§ **Problem to work on**
Below, find the line containing "Given: Click the"; from there to the final line, print every line exactly and skip the pictures.
Data records: Begin
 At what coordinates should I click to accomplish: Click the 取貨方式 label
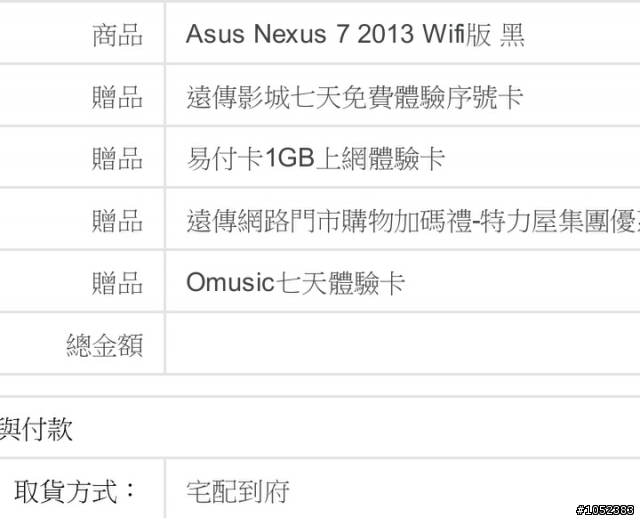click(75, 491)
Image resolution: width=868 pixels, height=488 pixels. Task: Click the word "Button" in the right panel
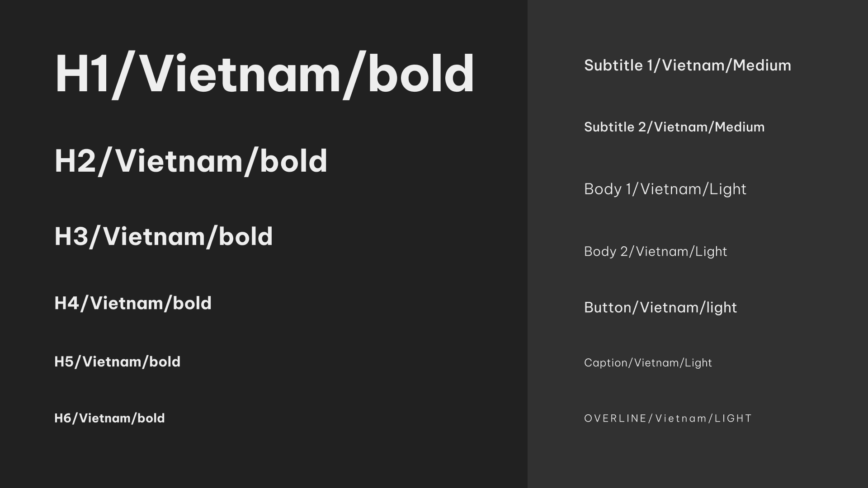pos(608,308)
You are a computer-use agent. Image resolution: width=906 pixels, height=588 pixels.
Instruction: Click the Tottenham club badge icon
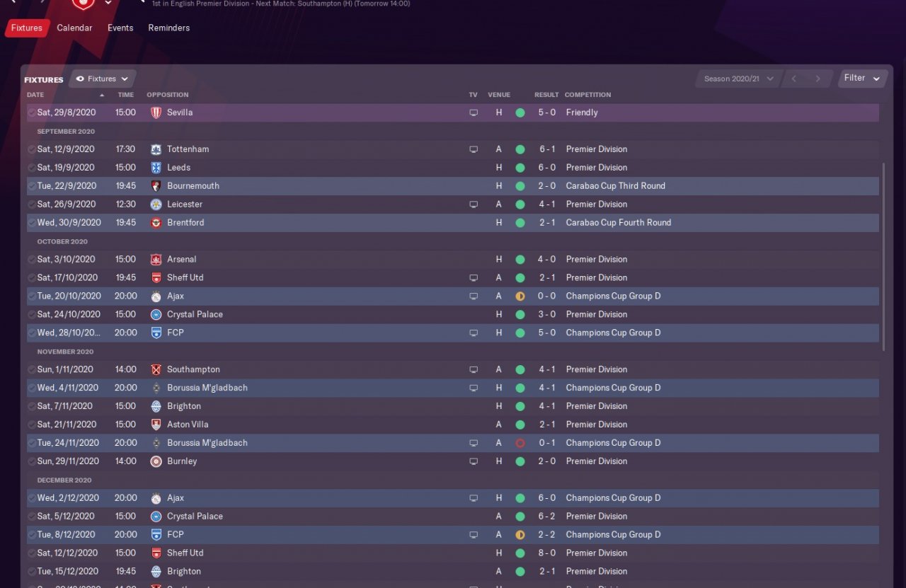pyautogui.click(x=156, y=149)
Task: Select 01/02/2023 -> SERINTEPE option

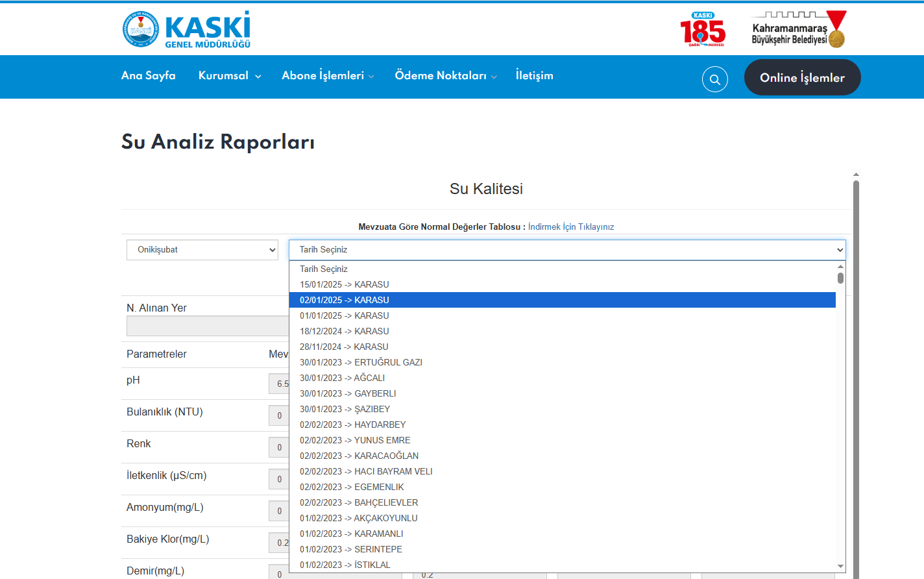Action: coord(351,549)
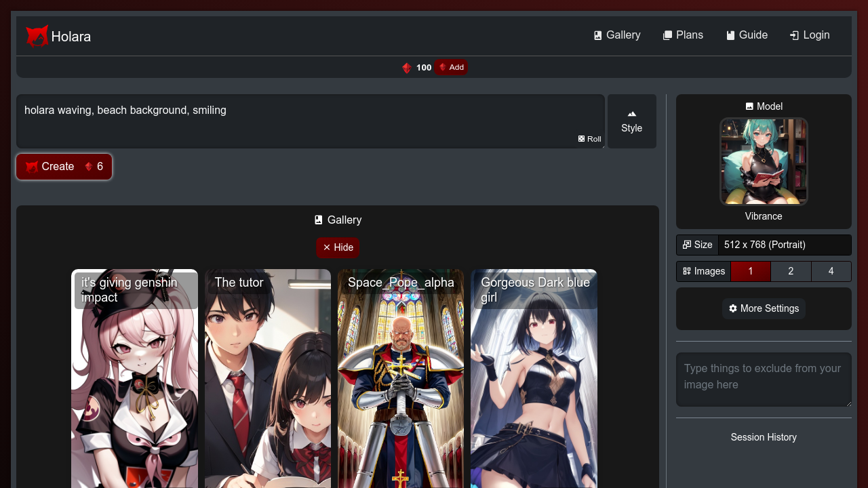
Task: Select the Vibrance model thumbnail
Action: click(764, 161)
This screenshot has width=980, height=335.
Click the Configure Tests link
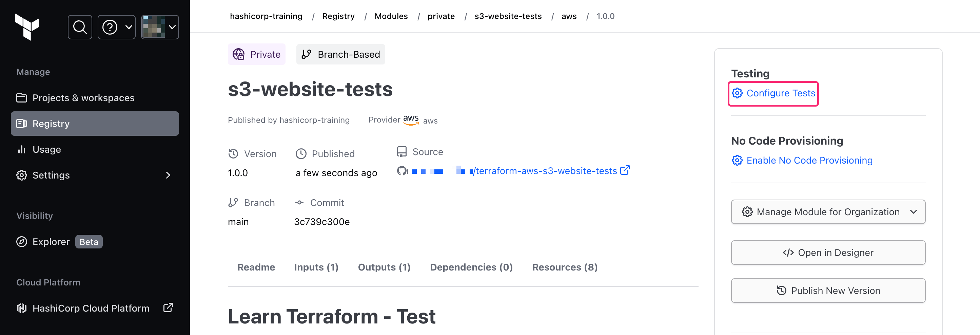(x=780, y=93)
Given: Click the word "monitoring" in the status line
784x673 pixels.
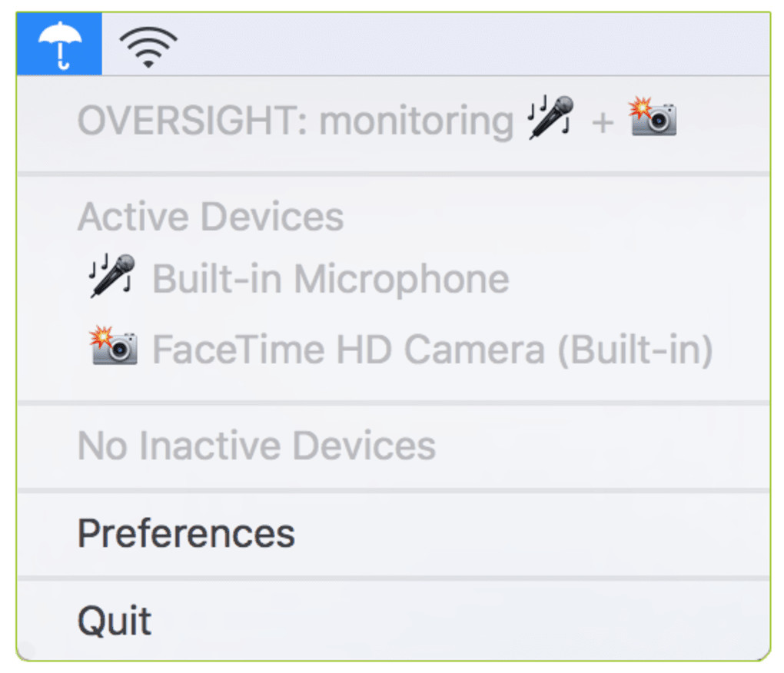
Data records: End
§ **Output of the task**
Given: Click the word "monitoring" in the status line
784x673 pixels.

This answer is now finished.